The sheer amount of nutrition apps is staggering so I decided to narrow my search by starting with a credible source that provided a curated list, the Apps Review section of the Food and Nutrition Magazine. Food and Nutrition Magazine is a publication of the Academy of Nutrition and Dietetics (AND). Where AND publishes research through the Journal of Nutrition and Dietetics, the magazine is often viewed as the “lighter” side or the “practical” side of the dietetics world. Food and Nutrition Magazine features new products, recipes, research highlights, in short, ways to keep updated in the food and nutrition world. The curated list of apps (https://foodandnutrition.org/tag/apps/) contains reviews of new and upcoming apps by the editors. Those that are deemed reliable, credible, and useful, make the app list. The apps featured on the list explore a variety of nutrition topics that may have a nutrition education focus including food safety, physical activity, dining out, meal planning, in addition to apps that may be used by professionals in a variety of different capacities, such as video recording.
The list could serve as a good starting point for facilitating co-learning of the human nutrition dietary analysis project. Having students further explore these apps in pairs (or small groups of three) in relation to assignment parameters can help facilitate collaboration and co-learning. Adding a presentation element where these pairs teach the class on the usability of their chosen app may invoke the principles of co-learning. Finally, placing students in small, diverse groups and allowing them to reflect on the assignment makes their viewpoints heard as they embark in cogenerative dialogues.
While I initially had my sights set on this curated list for my human nutrition class, some of these apps may help facilitate student-professor collaboration, while others help foster practitioner-patient collaboration, making the possibility for implementing this list in other co-learning scenarios very feasible. When both parties are able to contribute to how and why an app is used for various purposes, the co-learning is maximized.
ISTE. (2017). ISTE standards for educators. Available at: https://www.iste.org/standards/for-educators
Rheingold, H. (2018).
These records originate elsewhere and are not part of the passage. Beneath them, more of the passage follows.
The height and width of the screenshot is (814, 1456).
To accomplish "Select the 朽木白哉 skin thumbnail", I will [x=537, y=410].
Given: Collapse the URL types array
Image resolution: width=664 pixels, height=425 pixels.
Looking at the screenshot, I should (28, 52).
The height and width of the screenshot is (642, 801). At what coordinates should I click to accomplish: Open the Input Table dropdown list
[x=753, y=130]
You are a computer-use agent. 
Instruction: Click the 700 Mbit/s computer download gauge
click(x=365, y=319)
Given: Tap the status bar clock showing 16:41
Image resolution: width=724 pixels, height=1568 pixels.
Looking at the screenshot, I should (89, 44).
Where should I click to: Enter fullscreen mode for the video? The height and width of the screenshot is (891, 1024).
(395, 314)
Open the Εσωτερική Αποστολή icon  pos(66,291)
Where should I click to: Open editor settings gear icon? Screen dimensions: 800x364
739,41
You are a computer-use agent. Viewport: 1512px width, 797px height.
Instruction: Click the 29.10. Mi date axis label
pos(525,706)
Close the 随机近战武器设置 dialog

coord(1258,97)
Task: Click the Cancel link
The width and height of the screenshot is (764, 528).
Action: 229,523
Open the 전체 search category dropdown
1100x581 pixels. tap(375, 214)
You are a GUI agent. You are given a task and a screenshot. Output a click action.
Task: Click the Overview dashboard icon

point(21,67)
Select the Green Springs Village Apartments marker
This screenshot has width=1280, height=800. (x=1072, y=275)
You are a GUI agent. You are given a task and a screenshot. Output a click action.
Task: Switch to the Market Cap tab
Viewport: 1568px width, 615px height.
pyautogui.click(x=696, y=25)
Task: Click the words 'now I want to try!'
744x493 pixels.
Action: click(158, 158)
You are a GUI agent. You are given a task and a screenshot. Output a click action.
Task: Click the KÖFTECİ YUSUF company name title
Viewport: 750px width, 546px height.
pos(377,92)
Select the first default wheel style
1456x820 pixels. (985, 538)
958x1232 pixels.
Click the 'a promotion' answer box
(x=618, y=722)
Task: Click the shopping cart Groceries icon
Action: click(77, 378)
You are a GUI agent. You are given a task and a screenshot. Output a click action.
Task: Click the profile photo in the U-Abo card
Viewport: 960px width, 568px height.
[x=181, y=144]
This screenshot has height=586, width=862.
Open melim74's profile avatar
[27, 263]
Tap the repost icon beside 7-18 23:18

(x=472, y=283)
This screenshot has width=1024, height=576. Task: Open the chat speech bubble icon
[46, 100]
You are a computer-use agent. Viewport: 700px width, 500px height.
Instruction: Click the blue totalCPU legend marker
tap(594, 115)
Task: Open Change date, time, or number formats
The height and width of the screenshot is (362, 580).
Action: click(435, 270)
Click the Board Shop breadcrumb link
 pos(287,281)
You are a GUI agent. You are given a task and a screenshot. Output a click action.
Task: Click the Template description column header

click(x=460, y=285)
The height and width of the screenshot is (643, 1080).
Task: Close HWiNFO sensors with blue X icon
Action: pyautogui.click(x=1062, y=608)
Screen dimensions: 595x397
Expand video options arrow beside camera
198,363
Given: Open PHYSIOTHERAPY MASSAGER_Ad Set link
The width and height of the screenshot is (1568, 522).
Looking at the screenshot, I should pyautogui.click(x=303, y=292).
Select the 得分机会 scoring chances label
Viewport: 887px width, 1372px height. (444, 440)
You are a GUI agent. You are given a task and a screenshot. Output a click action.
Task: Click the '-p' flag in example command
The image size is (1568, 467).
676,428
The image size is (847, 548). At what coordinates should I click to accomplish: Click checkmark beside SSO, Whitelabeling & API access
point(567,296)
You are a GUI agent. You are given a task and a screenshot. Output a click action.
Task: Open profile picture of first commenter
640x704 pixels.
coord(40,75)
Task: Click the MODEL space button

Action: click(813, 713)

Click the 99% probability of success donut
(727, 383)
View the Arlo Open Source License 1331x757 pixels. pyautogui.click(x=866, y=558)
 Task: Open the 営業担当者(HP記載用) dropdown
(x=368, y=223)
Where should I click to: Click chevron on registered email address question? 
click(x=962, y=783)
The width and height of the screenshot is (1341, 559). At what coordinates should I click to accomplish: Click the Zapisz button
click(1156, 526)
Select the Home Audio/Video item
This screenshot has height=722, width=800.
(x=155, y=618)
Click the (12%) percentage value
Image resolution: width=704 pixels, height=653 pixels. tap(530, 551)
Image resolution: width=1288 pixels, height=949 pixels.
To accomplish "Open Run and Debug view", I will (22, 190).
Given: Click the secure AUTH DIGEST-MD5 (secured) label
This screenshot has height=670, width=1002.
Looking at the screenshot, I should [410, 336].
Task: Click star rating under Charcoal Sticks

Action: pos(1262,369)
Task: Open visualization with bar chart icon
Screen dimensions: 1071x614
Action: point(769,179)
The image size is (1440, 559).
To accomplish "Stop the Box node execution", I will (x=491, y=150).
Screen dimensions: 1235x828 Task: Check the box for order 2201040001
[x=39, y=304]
Co-learning: Modeling cooperative-collaborative learning [blog]. Available at: https://dmlcentral.net/co-learning-modeling-cooperative-collaborative-learning/
Tobin, K. (2014). Twenty questions about cogenerative dialogues. In book: Transforming urban education: Collaborating to produce success in science, mathematics and technology education, Chapter 11, Publisher: Sense Netherlands, Editors: Kenneth Tobin, Ashraf Shady, pgs.181-190DOI: 10.1007/978-94-6209-563-2_11
Tobin, K., Roth, W.M. (2005). Implementing coteaching and cogenerative dialoguing in urban science education. School of Science and Mathematics, 105 (5): 313-21.
Wolman, J. (1986). Co-learning about computers. Educational Leadership, 43 (6), pg. 42.